**What you are asked to do**
Please print exactly the lines running from the one that contains "Bluescreen (686, 2494)" to the end of the data, with both lines included.

+---+

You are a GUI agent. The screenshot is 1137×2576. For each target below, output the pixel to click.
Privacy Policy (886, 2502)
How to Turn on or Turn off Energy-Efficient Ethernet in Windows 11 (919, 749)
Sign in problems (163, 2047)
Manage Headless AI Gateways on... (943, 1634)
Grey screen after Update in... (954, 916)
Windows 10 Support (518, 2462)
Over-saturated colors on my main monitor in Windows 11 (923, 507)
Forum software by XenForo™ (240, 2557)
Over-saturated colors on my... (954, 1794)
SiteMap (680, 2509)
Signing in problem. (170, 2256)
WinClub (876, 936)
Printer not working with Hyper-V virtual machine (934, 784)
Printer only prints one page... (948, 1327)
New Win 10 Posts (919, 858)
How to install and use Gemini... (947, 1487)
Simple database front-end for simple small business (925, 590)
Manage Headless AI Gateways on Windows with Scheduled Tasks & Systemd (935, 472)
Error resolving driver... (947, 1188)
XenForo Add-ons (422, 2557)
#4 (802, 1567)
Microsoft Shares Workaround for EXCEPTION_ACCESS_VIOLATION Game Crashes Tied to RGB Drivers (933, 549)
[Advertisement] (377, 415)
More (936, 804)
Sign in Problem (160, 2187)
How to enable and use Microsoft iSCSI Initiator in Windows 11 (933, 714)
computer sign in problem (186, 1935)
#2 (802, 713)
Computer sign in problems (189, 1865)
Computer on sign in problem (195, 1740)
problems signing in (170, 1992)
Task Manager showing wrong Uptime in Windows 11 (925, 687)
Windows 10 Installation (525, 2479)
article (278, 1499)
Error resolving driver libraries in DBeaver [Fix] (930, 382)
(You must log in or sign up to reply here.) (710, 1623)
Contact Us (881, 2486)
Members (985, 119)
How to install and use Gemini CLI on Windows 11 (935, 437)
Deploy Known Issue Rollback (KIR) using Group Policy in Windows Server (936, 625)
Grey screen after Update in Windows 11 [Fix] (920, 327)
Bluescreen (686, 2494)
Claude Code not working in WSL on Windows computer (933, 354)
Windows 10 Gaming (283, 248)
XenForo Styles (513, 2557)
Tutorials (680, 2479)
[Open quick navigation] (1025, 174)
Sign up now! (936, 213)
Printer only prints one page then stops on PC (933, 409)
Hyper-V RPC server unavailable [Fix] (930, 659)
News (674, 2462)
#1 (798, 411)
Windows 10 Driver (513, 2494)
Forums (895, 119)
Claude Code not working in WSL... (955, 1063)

+---+

**Solution to the exercise**
Bluescreen (686, 2494)
Claude Code not working in WSL on Windows computer (933, 354)
Windows 10 Gaming (283, 248)
XenForo Styles (513, 2557)
Tutorials (680, 2479)
[Open quick navigation] (1025, 174)
Sign up now! (936, 213)
Printer only prints one page then stops on PC (933, 409)
Hyper-V RPC server unavailable [Fix] (930, 659)
News (674, 2462)
#1 (798, 411)
Windows 10 Driver (513, 2494)
Forums (895, 119)
Claude Code not working in WSL... (955, 1063)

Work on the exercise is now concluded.